Search the data below for "menu" and report how many lines contain it, with no other text.

++++++

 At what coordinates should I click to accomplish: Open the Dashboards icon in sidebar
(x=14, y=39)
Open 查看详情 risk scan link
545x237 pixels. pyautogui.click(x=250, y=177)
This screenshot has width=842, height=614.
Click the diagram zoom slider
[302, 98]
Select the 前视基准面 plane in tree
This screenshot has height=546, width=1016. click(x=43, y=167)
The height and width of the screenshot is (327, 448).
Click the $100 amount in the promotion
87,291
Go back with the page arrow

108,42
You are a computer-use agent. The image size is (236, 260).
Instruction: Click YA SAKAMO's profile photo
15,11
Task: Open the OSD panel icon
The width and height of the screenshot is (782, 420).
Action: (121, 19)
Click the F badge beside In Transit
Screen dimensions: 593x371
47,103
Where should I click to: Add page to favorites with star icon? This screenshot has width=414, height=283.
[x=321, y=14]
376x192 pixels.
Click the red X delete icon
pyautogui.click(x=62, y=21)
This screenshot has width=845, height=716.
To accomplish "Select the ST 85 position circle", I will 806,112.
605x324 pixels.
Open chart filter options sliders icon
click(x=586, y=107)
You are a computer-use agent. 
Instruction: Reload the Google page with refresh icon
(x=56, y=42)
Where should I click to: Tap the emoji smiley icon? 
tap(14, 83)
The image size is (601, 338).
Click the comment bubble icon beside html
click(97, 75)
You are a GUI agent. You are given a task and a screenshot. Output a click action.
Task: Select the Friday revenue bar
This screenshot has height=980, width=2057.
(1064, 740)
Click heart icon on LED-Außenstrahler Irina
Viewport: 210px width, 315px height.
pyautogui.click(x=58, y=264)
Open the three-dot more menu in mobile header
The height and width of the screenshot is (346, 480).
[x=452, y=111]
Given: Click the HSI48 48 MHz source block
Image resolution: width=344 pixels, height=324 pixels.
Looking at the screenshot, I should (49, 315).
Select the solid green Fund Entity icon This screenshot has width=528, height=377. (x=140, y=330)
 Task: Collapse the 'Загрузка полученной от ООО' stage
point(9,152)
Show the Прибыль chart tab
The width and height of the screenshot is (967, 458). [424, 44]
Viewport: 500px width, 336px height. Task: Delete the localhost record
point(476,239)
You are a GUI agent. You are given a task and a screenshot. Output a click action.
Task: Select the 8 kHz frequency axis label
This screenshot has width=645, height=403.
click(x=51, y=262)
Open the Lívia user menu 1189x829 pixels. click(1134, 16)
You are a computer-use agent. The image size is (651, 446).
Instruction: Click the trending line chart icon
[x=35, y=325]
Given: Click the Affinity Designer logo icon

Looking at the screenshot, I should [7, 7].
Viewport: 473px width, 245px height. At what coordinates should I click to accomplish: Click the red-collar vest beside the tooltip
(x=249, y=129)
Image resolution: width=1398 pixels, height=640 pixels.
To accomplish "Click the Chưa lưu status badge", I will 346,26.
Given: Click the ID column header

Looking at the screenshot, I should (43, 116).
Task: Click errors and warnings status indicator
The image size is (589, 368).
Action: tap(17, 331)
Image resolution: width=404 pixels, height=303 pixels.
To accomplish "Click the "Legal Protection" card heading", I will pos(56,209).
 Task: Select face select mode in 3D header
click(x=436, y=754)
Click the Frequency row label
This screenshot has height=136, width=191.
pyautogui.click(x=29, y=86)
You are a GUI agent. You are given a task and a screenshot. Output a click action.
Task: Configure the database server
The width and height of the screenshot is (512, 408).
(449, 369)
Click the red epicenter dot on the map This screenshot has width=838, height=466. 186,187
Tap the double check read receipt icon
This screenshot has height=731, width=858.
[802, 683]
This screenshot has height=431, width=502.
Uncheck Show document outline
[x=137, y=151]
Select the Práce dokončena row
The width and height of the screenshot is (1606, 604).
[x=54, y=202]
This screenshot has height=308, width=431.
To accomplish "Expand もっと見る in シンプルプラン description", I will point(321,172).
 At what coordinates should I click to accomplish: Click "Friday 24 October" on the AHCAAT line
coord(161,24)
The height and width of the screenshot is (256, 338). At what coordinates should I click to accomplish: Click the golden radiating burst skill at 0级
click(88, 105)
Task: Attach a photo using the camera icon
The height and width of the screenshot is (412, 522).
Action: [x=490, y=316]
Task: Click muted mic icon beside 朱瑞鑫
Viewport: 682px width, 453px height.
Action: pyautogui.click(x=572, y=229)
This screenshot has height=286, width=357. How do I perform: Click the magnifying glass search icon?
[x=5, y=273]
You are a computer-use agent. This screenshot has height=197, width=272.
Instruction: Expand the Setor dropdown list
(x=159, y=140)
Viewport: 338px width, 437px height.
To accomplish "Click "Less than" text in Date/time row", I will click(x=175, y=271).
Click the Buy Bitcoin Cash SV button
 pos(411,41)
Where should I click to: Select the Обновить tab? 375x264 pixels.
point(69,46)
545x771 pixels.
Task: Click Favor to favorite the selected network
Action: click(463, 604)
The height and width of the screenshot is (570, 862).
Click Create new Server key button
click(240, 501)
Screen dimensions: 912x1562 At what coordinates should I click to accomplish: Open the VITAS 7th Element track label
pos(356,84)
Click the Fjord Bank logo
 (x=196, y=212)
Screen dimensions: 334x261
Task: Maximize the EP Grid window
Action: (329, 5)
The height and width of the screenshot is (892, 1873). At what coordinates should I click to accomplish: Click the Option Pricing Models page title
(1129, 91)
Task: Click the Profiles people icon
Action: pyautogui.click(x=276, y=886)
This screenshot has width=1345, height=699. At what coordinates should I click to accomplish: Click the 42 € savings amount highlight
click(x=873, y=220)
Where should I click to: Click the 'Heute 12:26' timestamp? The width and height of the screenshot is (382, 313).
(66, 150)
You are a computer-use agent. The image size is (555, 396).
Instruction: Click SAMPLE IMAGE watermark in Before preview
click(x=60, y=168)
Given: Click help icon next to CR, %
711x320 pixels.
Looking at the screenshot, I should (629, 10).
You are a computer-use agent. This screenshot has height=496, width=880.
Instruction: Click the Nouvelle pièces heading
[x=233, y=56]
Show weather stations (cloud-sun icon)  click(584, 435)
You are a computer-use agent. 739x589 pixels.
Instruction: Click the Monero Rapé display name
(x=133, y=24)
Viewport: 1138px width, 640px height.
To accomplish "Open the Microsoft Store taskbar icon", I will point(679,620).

++++++

* Expected answer *
2